Abstract: Trotabresib (CC-90010) demonstrated antitumor activity as monotherapy in patients with advanced malignancies (Moreno et al. ESMO 2020. Abstract 5270) and enhanced the antiproliferative effects of temozolomide in preclinical studies. CC-90010-GBM-002 (NCT04324840) is a phase 1B dose-finding study investigating standard-of-care temozolomide + radiotherapy followed by adjuvant trotabresib + temozolomide or concomitant trotabresib + temozolomide + radiotherapy followed by adjuvant trotabresib + temozolomide, post-resection, in patients with newly diagnosed glioblastoma. We present interim results for adjuvant trotabresib + temozolomide. Patients received trotabresib 15, 30, or 45 mg daily (4 days on/24 days off) + temozolomide administered per label for 6 cycles, followed by trotabresib 45 mg monotherapy daily (4 days on/24 days off).
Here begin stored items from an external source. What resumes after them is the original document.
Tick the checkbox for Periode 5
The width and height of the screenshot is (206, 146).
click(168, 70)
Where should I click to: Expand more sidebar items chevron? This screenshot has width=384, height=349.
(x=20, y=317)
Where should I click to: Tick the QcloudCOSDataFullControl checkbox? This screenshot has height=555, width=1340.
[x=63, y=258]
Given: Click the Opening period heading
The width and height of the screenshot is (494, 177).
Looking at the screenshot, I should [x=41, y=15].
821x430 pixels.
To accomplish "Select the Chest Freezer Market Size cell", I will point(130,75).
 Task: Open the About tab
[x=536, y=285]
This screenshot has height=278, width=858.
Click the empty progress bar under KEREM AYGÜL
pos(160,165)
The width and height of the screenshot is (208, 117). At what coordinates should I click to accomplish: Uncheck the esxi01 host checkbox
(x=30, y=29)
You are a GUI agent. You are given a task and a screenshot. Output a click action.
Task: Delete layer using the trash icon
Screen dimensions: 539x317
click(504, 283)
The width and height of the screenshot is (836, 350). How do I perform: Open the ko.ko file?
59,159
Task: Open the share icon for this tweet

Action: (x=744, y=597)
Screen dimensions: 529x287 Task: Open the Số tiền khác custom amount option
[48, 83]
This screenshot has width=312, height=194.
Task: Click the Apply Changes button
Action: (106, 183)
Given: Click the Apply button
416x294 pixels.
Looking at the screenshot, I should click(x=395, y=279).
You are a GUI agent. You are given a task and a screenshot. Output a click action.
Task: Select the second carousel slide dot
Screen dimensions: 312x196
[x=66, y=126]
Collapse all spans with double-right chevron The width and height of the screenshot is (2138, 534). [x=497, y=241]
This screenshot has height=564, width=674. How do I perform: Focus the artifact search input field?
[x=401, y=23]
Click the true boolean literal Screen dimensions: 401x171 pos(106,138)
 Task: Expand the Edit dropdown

Primary objectives are to establish the safety, maximum tolerated dose (MTD), and recommended phase 2 dose (RP2D) of trotabresib. Preliminary efficacy, pharmacokinetics, and pharmacodynamics are also being investigated. Of 13 patients enrolled, 5, 6, and 2 received trotabresib 15, 30, and 45 mg, respectively, plus temozolomide. Grade 3/4 treatment-related adverse events were reported in 2, 4, and 1 patients receiving trotabresib 15, 30, and 45 mg, respectively. MTD and RP2D are not yet reached; dose limiting toxicity (grade 4 thrombocytopenia) was reported in 1 patient in the 30-mg group. Of 10 evaluable patients, 1 had complete response and 7 had stable disease per RANO criteria. Trotabresib exposure increased proportionally with dose. Day 4 time to peak trotabresib concentration was 0.5–2.0 hours; mean terminal half life was 60–70 hours. Day 4 blood CCR1 RNA 2–4 hours post-dose was downregulated below baseline in the 15-mg group and ≥ 50% in the 30-mg group. Adjuvant trotabresib + temozolomide appears well tolerated, with promising preliminary efficacy. Treatment was ongoing at data cutoff in 9 patients in the adjuvant cohort; enrollment is continuing in the adjuvant and concomitant therapy dose-escalation cohorts.